Wednesday 11 January 2023

I'm gonna be forty soon, Prescilla - Forty, and nobody's gonna remember me. I never did anything lasting.

In BEAST (2022), Idris Elba and his kids get mugged while visiting The Old Country, and I can't decide if this tale about Africa being a dangerous place for black people even without whitey coming around to ruin things like we do (and we do this at least once during the course of the film) has an inherently chauvinistic central conceit or not, as obviously only a white male is qualified to make that judgement.  No I am not attempting to set up a self-aware joke about how white people can only view media products featuring black people through the lens of race, I really am this shallow and stupid - there's literally hundreds of posts below (and soon, above) this one that prove what a terrible media critic I am, but if anything you're the problem for reading this far and encouraging me to keep going.

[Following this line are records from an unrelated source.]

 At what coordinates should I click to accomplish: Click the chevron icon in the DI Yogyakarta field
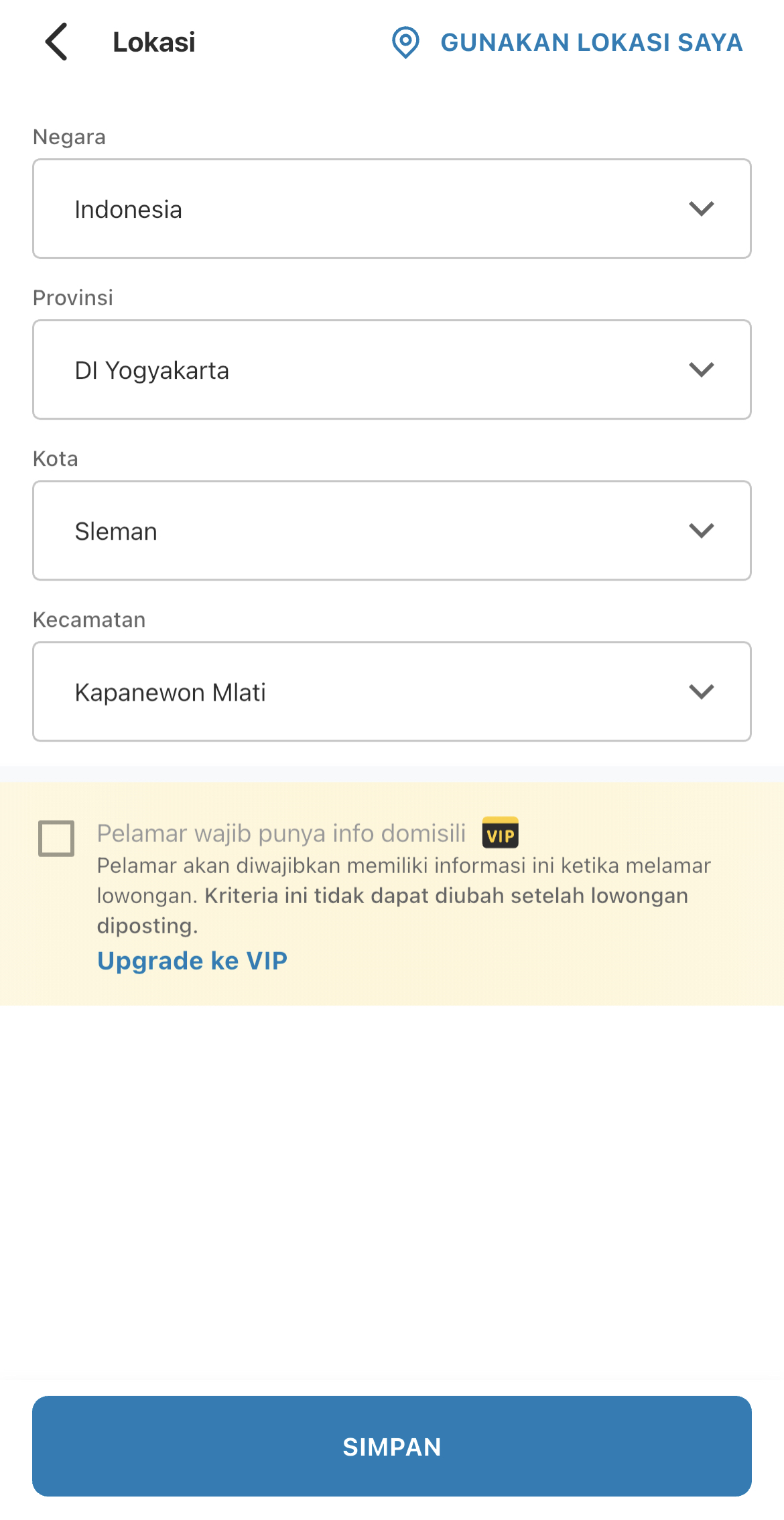[701, 369]
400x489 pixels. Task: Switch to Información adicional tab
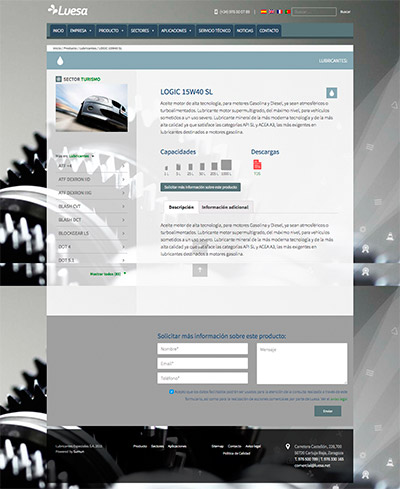(x=225, y=207)
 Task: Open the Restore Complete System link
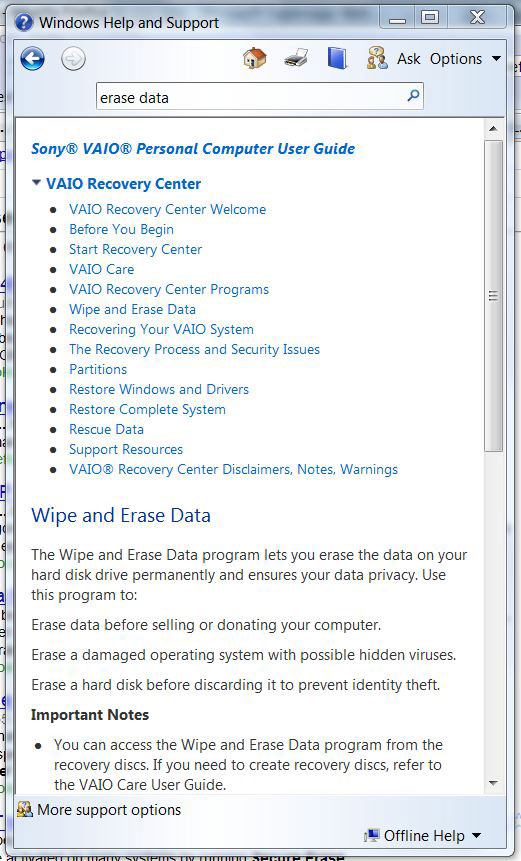click(x=147, y=409)
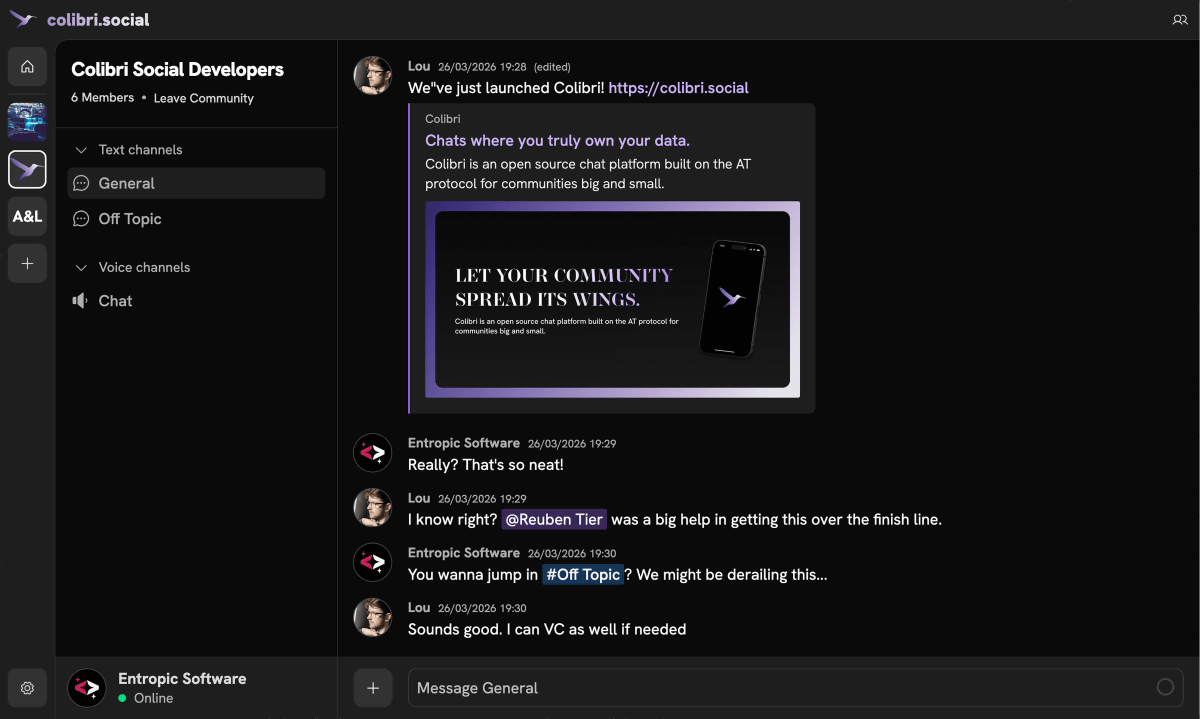
Task: Click the plus attachment button beside message box
Action: click(373, 688)
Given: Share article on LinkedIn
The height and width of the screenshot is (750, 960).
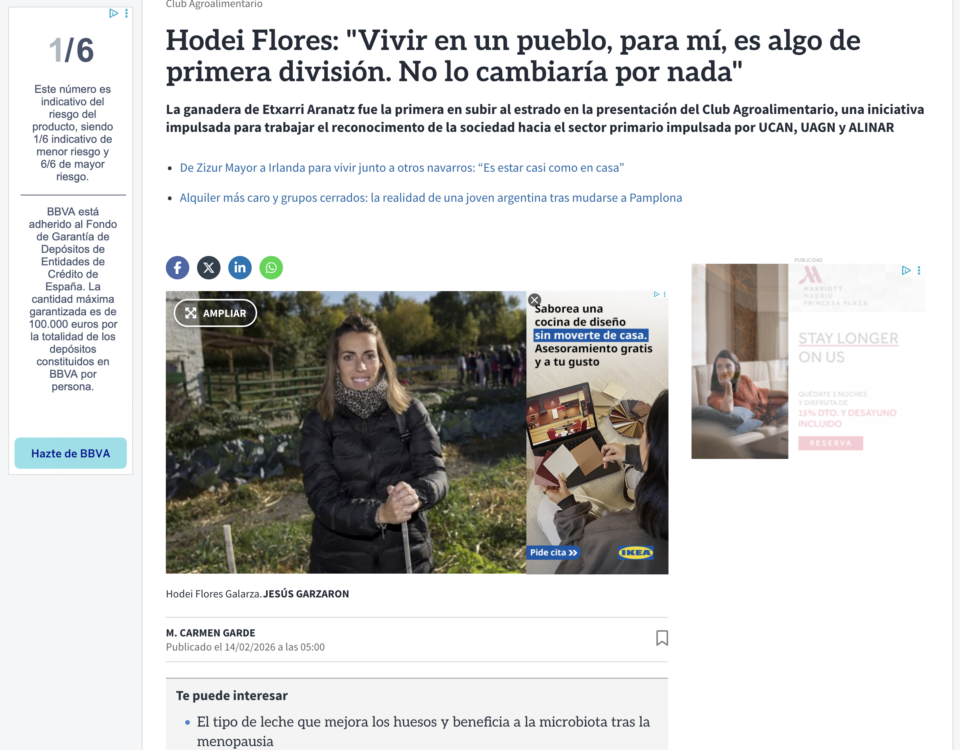Looking at the screenshot, I should click(240, 268).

Thematically, Beast is an exploration of how black men are conditioned to isolate themselves from their heritage in order to become successful within Western patriarchy, and how the false sense of masculine identity that comes from this ultimately alienates them from emotional connection with their wives and daughters.  I mean, it's probably about that, but I just liked the bits where stuff blew up and that part near the end where Dris turns back to face a lion that's been hunting him just like the action hero he often plays elsewhere and gets completely mauled in a scene that goes on too long to not be funny.  It feels like a remake of that 90s movie The Ghost And The Darkness but with some clumsy modernisations including the usual "teens and dads not getting along" character arcs that never really go anywhere and make me wonder the point was beyond the obvious: that everything has to have a teenage girl in it now because modern writers think this is a shortcut to attracting a younger and/or female audience to things that might not usually attract such a demographic, like a movie about a middle aged man returning to his recently-deceased wife's rural hometown and encountering adversity when he runs afoul of the perils of the local environment.  It was actually while watching the Walker: Texas Ranger reboot - simply titled "Walker", because modern audiences might not stick around for the whole title if it has too many syllables in it - that it first occurred to me that every show on the CW is essentially the same thing regardless of what the originating premise or hook of the show might actually be, and always ends up being about the sex life of a teenage girl played by a twentysomething actress, even if the originating premise of the show was "six time world karate champion kicks latino men in the head for 42 minutes, also sings the theme tune" or "African-American vigilante rejects violence in favor of teaching children how to survive the systemic racism and unjust hierarchies which bring injustices into their lives more than the actions of individual criminals do".  No matter where these shows start off, by the time the credits roll we've had to sit through the dull lovelife dramas of the supposed lead of the show's boring-ass kids instead of watching him punch a bear or something.  This ill-considered and misplaced rant about the CW's output is really making this paragraph drag out.

I guess Beast was okay, but I wouldn't specifically seek it out or anything.  It kept me from looking at social media apps on my phone and wondering how long I have left, so it's not like it was a total waste of 90 minutes.